La siguiente despedida fue para los gemelos Alfeo. En pie, entre ambos, les anunció:
«—Hijitos míos. Vosotros sois uno de los tres grupos de hermanos que eligió seguirme…»
Al no conocer con exactitud cómo se produjo la elección de los doce, aquellas palabras nos desconcertaron.
¿Es que sólo la mitad de los discípulos —los hermanos Alfeo, Andrés y Simón Pedro y los también hermanos Juan y Santiago de Zebedeo— eligió seguir al Maestro? ¿Y los otros seis? Los motivos que justificaban nuestro «regreso» seguían multiplicándose.

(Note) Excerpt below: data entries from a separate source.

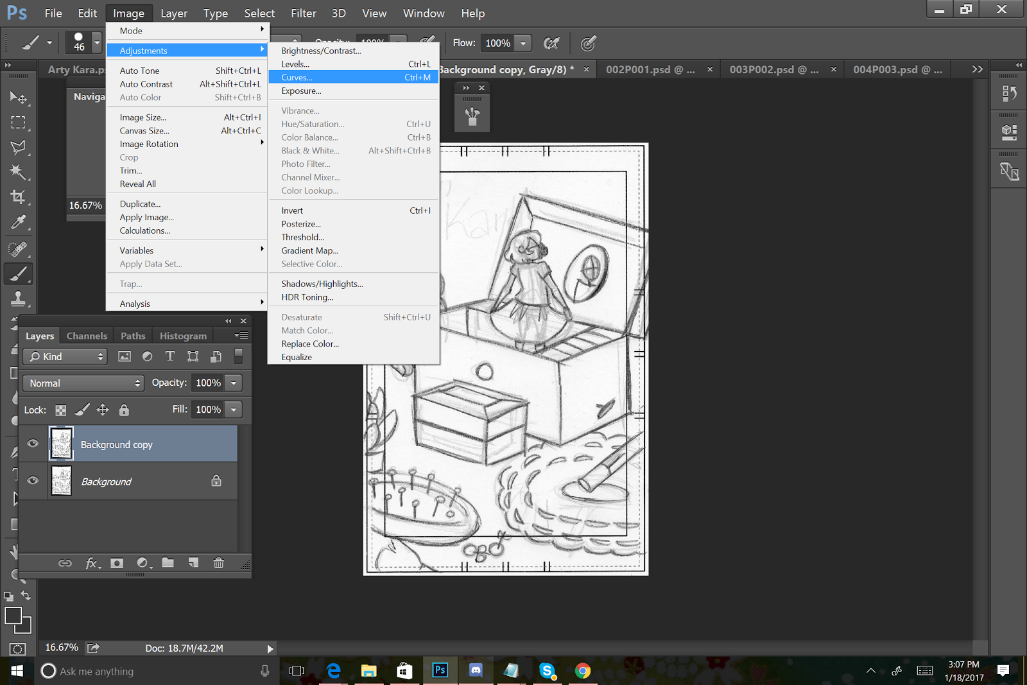Select the Magic Wand tool
The width and height of the screenshot is (1027, 685).
click(x=18, y=172)
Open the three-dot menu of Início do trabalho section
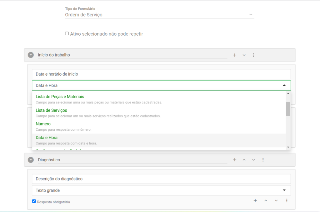 [x=253, y=55]
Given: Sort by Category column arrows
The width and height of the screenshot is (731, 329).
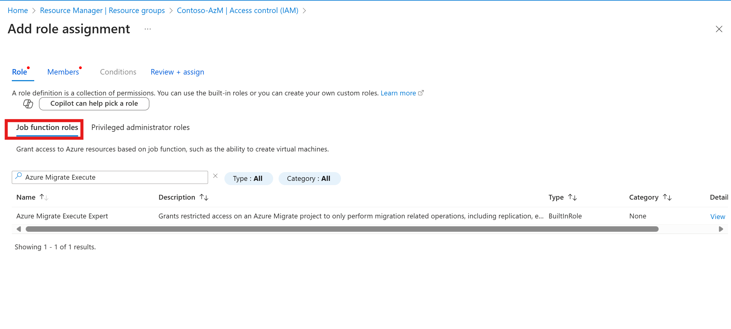Looking at the screenshot, I should (667, 197).
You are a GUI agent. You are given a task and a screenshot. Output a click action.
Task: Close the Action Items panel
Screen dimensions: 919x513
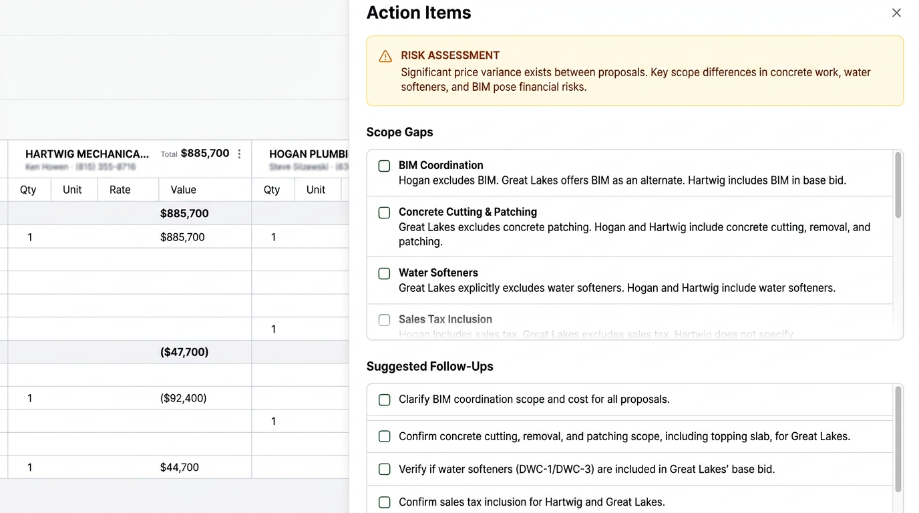tap(896, 12)
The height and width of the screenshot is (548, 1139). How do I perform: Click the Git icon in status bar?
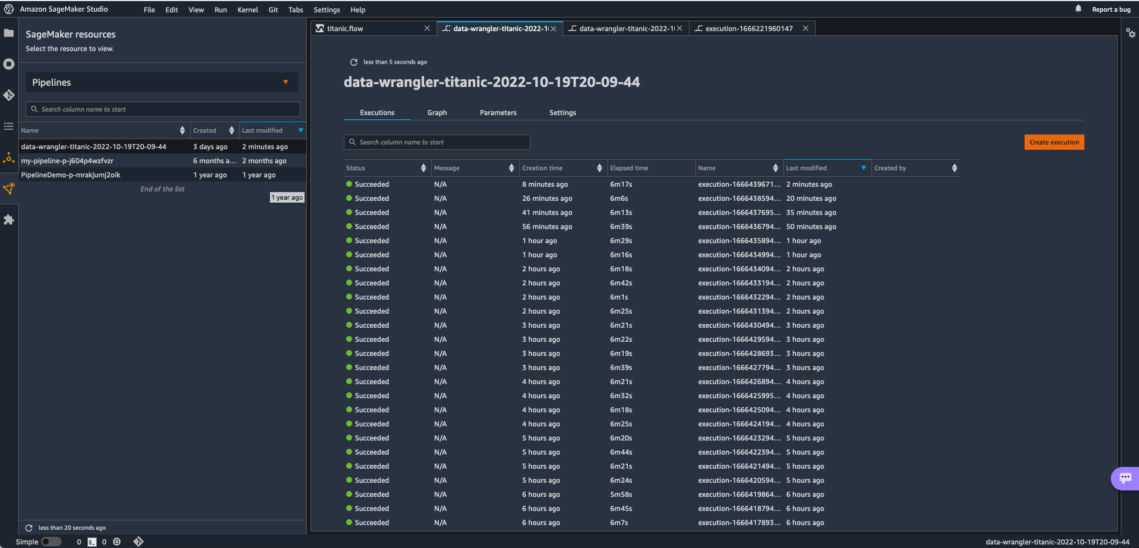(x=138, y=542)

«—… Los seis —prosiguió Jesús— habéis trabajado bien y en paz con vuestra propia carne y sangre. Pero nadie lo ha hecho mejor que vosotros. Se avecinan tiempos duros… Puede que no comprendáis todo lo que va a suceder, pero no dudéis que una vez fuisteis llamados para la tarea del reino. Por algún tiempo no habrá multitudes a quienes dirigir. Pero no os descorazonéis. Cuando vuestro trabajo en esta vida haya concluido, os recibiré en lo alto y allí, en la gloria, hablaréis de vuestra salvación a los ejércitos seráficos y a las multitudes de los altos Hijos de Dios. Dedicad vuestra vida a engrandecer las tareas triviales. Mostrad a todos los hombres y a los ángeles cuán alegre y valiente puede llegar a ser el hombre mortal. Y tras vuestra época al servicio de Dios, volved a las labores de los días pasados. Si, por el momento, veis concluido vuestro trabajo en los asuntos exteriores del reino, volved a las faenas cotidianas. Y hacedlo con la nueva luz de la experiencia de saberos hijos de Dios. A vosotros, que habéis trabajado conmigo, todo se os ha hecho sagrado. Toda labor terrenal ha llegado a ser un servicio al Dios Padre. Y cuando oigáis noticias de los hechos de vuestros anteriores compañeros apostólicos, regocijaros con ellos y continuad vuestra labor diaria como los que esperan en Dios y sirven mientras esperan. Habéis sido mis apóstoles y siempre lo seréis y os recordaré en el reino que ha de llegar.»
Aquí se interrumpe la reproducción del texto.